We need to work out the small set of very large infrastructure opportunities that are going to give us the greatest return in six months, 18 months and 18 years from now. Where should we prioritise financial support? Where can we place the best managers? Where can we spend valuable political capital in driving these projects through process.
Truly strategic infrastructure brings people together. These are investments that enable human interaction and enhance livelihoods. These are the projects that make the experience of city life a good one; the projects that expand trade flows to link our rural regions to cities and cities to other countries; the projects that open doors for innovative research, new business forms, new public service delivery models. These are projects that look forward.
Large-scale transport networks are the best place we could start. They combine large capital cost, local materials and thousands of workers, they take several years to build and once completed they create new demand and bring together new areas of economic and social activity.
In the UK, the Crossrail project to join the east and west of London was the single largest project-driver of the country’s growth in the past 10 years. Japan, China and Germany have all used high-speed rail networks to drive their growth over decades.
We can do it here. Whether expanding the Gautrain, building new lines between cities or putting in urban rail, there is no shortage of opportunities to drive growth through transport.
Growth through hubs
Networks have to join something up so we should be thinking in clusters. We have a mining cluster along the Rand; an automotive cluster in Port Elizabeth; a media cluster on a hill in Randburg; a banking cluster split across Sandton and downtown Johannesburg;and energy and IT clusters in Cape Town.

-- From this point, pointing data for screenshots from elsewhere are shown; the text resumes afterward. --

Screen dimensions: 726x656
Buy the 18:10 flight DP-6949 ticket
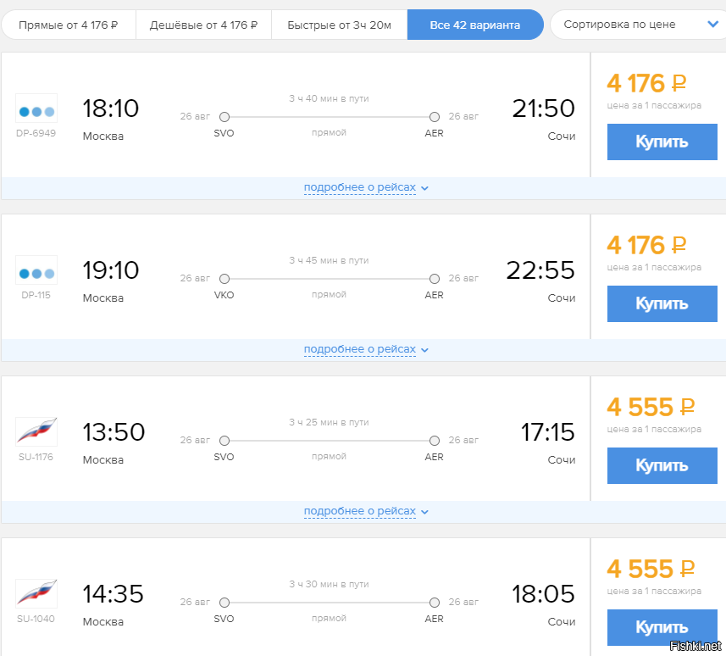pos(662,142)
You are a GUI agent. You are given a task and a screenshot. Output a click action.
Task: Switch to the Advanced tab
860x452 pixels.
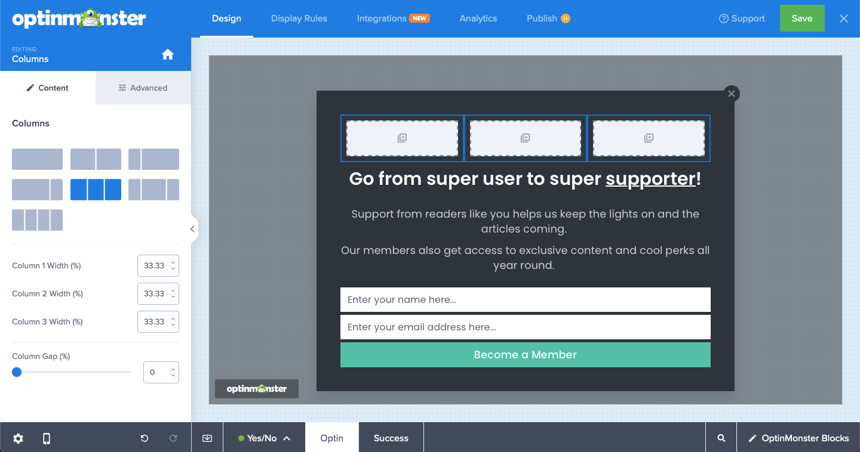[143, 88]
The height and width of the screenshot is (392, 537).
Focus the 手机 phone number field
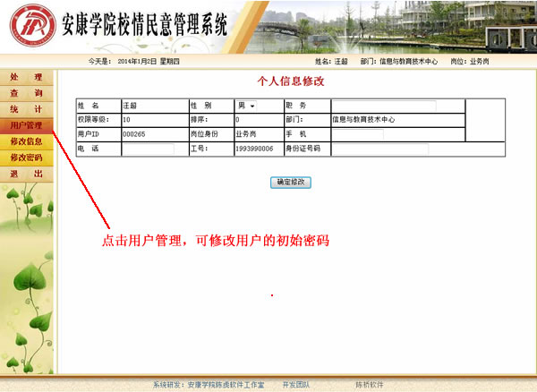click(x=357, y=134)
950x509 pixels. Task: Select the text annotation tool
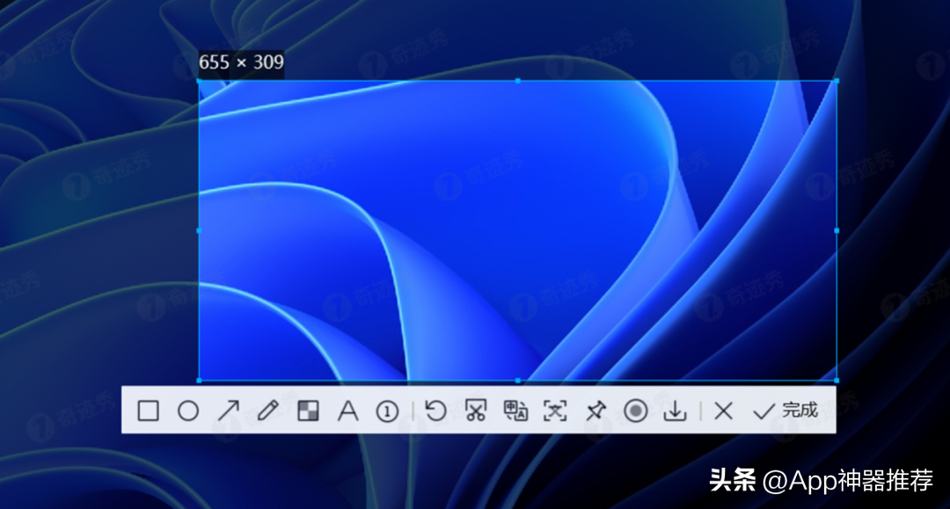348,411
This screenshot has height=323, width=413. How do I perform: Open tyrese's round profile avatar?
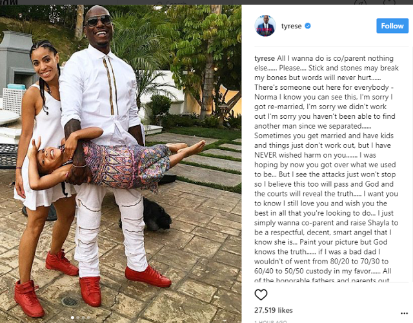point(265,26)
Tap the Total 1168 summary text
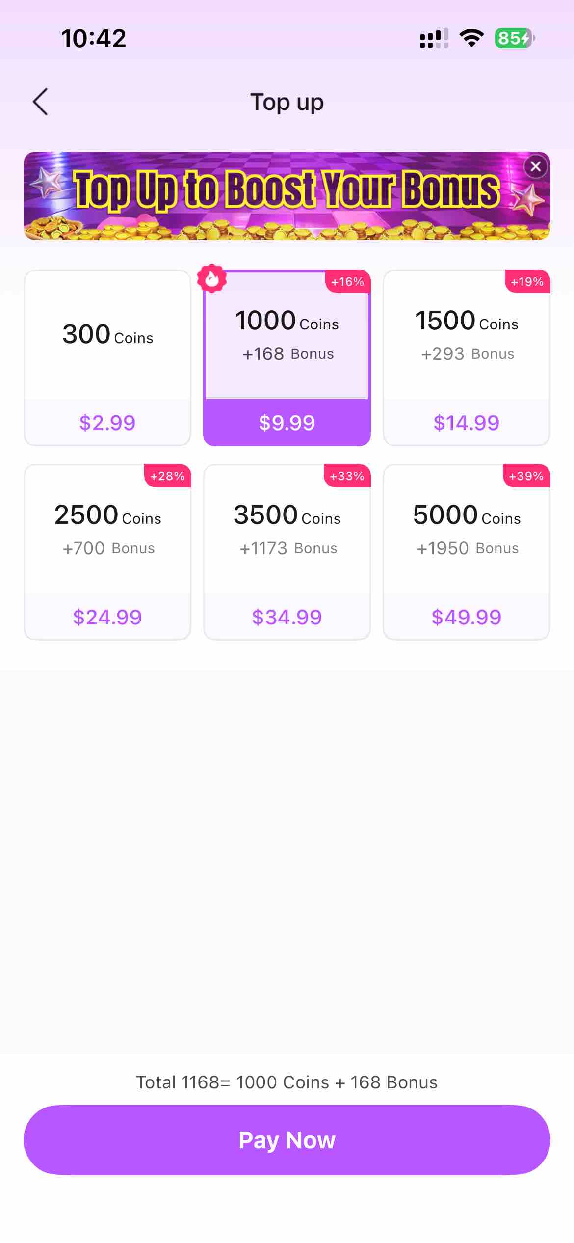The height and width of the screenshot is (1243, 574). pyautogui.click(x=287, y=1082)
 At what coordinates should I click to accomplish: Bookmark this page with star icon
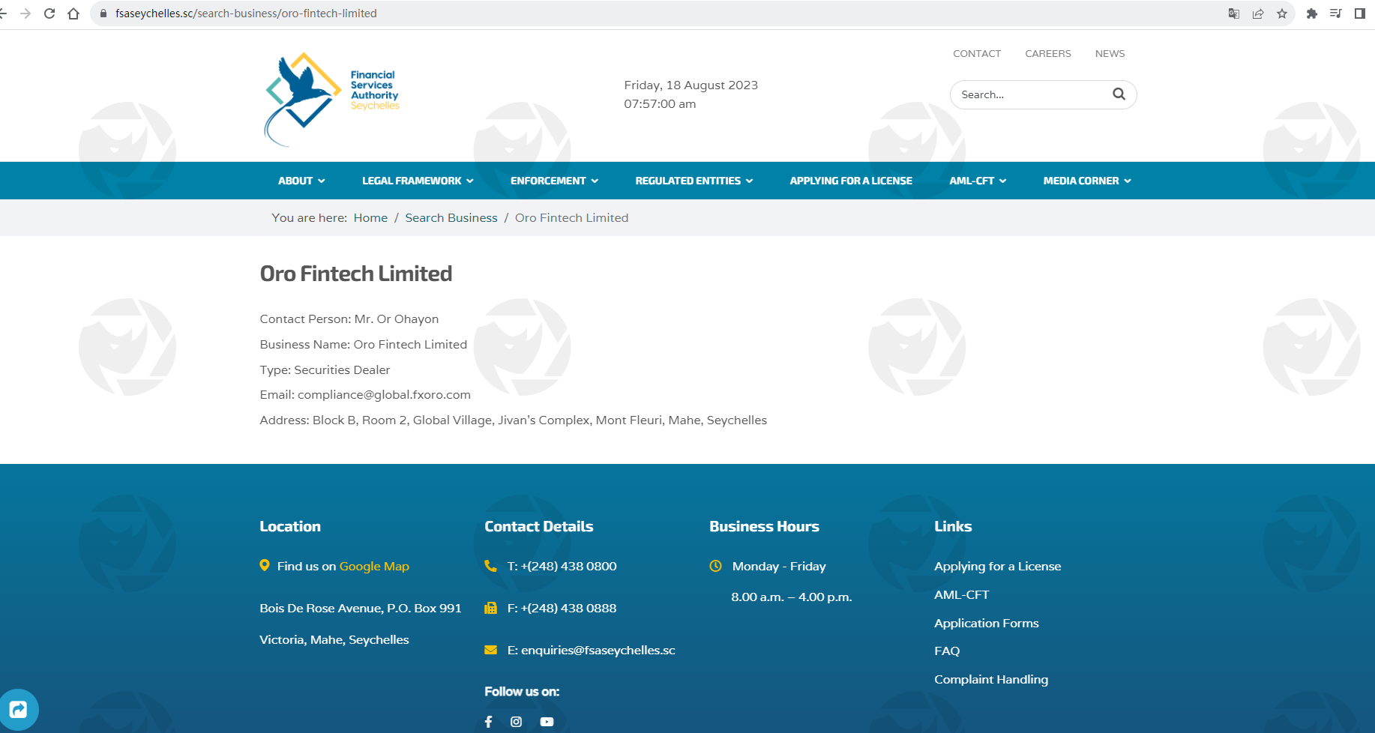(1282, 13)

They have expiry dates though. Unless each of these industry clusters has investment to enable its next wave of growth, they will be stuck. Banking, insurance and media are on a roll in part because of upgrades in telecoms networks. “Behavioural banking” and platform models only work with a great internet connection.
We need our strategic infrastructure to drive our clusters.
The car industry is converting away from petrol worldwide. That leaves the SA car industry exposed, just as countries such as Ghana are building up to deliver urban, electric cars to the entire continent.
Rather than wring our hands we should recognise the value of our semi-dense cities. Gauteng embracing electric cars will open up the automotive cluster for its next wave of growth. The infrastructure investment needed is a charging network with the density of loading points to make it obvious to drive electric.
With the size and form of Gauteng we have a chance to get ahead and not look back in ten years, while racing to convert our cities to electric and closing our car factories for lack of international demand thinking, ‘oh – missed that one.’
Then there are the nodes, the switching points, the connections between the flows of goods and products and people. The fastest growing businesses in South Africa are online. Which is great, but many need an entire infrastructure adapted to delivering their products.
They need capacity at the ports, large warehouses outside cities combined with smaller faster depots in towns and suburbs close to customers. Investing here has a tripling effect. Bottlenecks in trade are removed; new companies are enabled to drive growth; consumption rises as large numbers of new employees spend their income.
We have been delivered a crisis that demands immediate focus and action at massive scale. Let’s use it to create economic stimulus that will roll out fast and have an impact that lasts.
Backing a core of four or five, fully strategic infrastructure investments will give action at the scale we will need to recover. From then on they will enable the next wave of economic development. They will deliver the growth we need and the kind of country we want to have. Let’s look forward, focus our efforts to grow out of the crisis and deliver.